12. A method of abrading a surface of a workpiece, the method comprising:

providing a coated abrasive article according to claim 1;

frictionally contacting the abrasive layer with a surface of the workpiece; and

moving at least one of the abrasive layer and the surface of the workpiece relative to the other to abrade at least a portion of the surface of the workpiece.

13. A method of making a coated abrasive article, the method comprising:

impregnating a vulcanized fiber backing having first and second major surfaces with a curable material;

at least partially curing the curable material to provide a reinforcing material wherein the reinforcing material comprises from 0.1 to 20 percent by weight, based on the combined weight of the reinforcing material and vulcanized fiber backing, and wherein the reinforcing material comprises a reaction product of an aqueous organic curable material selected from the group consisting of phenolic resins, aldehydes, aminoplasts, urea-formaldhyde resins, polyaziridines, polyepoxides, polyisocyanates, curable latex emulsions, and combinations thereof; and

affixing an abrasive layer to the first major surface of the reinforced vulcanized fiber backing.

14. A method of making a coated abrasive article according to claim 13, wherein the curable material is selected from the group consisting of phenolic resins, aminoplasts, urea-formaldehyde resins, curable latex emulsions, and combinations thereof.

15. A method of making a coated abrasive article according to claim 13, wherein the reinforcing material comprises from 5 to 15 percent by weight, based on the combined weight of the reinforcing material and vulcanized fiber backing.

16. A method of making a coated abrasive article according to claim 13, wherein the resin impregnated vulcanized fiber backing has a thickness in a range of from 0.15 to 1.8 millimeters.

17. A method of making a coated abrasive article according to claim 13, wherein the abrasive layer comprises make and size layers.

18. A method of making a coated abrasive article according to claim 17, further comprising applying a supersize to the size layer.

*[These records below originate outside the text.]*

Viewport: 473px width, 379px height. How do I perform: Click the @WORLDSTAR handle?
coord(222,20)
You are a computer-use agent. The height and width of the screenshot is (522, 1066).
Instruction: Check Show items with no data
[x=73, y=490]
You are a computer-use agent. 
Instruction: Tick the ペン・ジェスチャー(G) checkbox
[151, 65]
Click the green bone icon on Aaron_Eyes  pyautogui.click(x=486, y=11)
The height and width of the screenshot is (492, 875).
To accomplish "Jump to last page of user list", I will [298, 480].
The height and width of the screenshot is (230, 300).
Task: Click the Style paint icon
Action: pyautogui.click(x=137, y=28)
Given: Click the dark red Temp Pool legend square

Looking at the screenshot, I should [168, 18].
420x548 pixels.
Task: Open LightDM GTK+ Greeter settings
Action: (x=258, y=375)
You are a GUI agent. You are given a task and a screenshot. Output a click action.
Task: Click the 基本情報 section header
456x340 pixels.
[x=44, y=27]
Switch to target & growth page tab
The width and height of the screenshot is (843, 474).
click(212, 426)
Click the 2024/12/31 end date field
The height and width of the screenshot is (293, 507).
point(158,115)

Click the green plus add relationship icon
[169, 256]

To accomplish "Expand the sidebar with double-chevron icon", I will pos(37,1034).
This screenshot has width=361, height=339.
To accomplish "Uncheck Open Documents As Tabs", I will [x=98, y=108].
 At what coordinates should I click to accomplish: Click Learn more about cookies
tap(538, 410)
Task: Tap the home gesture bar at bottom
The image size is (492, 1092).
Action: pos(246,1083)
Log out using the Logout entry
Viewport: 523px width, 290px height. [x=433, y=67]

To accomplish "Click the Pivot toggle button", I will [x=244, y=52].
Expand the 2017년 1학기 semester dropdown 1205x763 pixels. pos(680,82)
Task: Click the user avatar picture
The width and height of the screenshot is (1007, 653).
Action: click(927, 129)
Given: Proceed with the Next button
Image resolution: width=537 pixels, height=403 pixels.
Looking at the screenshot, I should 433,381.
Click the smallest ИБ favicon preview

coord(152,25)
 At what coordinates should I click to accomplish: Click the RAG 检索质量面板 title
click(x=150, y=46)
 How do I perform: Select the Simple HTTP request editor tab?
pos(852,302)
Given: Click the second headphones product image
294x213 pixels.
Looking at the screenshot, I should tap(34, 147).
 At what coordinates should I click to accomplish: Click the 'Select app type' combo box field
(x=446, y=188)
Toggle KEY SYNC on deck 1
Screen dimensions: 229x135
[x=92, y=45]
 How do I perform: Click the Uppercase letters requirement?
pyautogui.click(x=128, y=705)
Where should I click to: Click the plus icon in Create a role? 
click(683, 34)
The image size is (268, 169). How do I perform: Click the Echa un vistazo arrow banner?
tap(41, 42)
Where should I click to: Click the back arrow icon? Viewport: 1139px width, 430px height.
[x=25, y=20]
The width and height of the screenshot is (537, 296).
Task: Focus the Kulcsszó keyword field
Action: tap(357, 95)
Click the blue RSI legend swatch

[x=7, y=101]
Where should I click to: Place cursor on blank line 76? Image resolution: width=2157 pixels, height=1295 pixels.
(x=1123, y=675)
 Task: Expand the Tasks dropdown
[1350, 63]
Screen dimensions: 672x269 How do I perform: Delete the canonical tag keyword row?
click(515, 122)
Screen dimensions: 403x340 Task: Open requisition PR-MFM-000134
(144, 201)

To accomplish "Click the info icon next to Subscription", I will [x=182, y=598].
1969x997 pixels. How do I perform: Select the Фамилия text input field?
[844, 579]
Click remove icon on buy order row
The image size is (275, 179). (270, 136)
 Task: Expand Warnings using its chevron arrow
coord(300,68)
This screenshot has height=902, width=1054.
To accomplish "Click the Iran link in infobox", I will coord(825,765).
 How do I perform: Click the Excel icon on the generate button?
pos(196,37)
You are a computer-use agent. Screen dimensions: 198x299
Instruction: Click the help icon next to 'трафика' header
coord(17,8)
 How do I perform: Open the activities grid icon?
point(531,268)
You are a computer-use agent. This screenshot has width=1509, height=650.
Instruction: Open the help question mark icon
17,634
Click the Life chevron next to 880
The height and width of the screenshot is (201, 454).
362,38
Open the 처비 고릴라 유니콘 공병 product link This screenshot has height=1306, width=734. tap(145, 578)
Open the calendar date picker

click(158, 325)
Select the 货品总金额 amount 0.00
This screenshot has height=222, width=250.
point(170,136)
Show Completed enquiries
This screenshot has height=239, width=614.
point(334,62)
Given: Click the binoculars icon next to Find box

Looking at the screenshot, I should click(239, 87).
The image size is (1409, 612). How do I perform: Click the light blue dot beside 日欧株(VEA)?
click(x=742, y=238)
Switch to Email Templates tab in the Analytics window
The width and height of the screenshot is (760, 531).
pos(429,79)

19. A method of making a coated abrasive article according to claim 13, wherein the abrasive layer comprises a slurry layer.

20. A method of making a coated abrasive article according to claim 13, wherein the abrasive article comprises an abrasive disc.

21. A method of making a coated abrasive article according to claim 13, wherein the abrasive article comprises an endless abrasive belt.

22. A method of making a coated abrasive article according to claim 13, wherein at least one of the make or size layers comprises a reaction product of components comprising at least one of a polyepoxide, a poly(meth)acrylate, urea-formaldehyde resin, melamine-formaldehyde resin, phenolic resin, or a combination thereof.